Task brief: Arrange the lines of the material from the one containing "What do you see at coordinates (1432, 652)" through the one containing "center [1425, 1041]." as a numbered list, omitting blank lines. Include only those lines.

Input:

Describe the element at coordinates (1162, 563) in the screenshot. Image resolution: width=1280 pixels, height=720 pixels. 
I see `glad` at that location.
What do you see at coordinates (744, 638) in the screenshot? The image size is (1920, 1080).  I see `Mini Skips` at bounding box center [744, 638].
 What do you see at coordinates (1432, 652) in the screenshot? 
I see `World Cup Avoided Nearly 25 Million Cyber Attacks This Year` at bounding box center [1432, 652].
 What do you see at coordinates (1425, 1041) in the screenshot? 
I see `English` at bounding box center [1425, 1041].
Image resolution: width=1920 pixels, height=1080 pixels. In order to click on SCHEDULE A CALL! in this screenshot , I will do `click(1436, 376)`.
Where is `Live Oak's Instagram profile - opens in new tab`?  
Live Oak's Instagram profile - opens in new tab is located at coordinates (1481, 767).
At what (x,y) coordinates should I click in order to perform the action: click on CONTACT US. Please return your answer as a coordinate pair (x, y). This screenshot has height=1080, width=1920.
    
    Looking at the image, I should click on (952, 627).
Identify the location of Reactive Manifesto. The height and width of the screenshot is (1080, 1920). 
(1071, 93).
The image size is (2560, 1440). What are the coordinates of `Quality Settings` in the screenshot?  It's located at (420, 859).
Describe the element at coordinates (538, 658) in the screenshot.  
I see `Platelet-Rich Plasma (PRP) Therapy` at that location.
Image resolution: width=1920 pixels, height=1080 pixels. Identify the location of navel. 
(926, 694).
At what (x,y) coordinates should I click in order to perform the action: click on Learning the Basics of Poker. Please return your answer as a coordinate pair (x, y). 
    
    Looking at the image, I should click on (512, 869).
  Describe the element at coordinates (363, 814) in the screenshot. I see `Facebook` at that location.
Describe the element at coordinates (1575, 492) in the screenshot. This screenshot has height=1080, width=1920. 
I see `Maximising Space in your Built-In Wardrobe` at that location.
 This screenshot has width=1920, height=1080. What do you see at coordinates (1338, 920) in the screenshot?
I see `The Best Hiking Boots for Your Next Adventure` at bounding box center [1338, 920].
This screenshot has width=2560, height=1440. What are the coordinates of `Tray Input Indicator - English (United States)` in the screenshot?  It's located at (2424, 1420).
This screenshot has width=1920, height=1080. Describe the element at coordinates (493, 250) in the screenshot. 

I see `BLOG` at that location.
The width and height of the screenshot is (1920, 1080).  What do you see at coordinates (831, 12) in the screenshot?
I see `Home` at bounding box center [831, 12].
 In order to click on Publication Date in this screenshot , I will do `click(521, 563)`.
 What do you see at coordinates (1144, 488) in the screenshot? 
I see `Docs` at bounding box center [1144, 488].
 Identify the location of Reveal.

Solution for this task:
1.  What do you see at coordinates (1432, 652) in the screenshot? 
2. I see `World Cup Avoided Nearly 25 Million Cyber Attacks This Year` at bounding box center [1432, 652].
3.  What do you see at coordinates (1425, 1041) in the screenshot? 
4. I see `English` at bounding box center [1425, 1041].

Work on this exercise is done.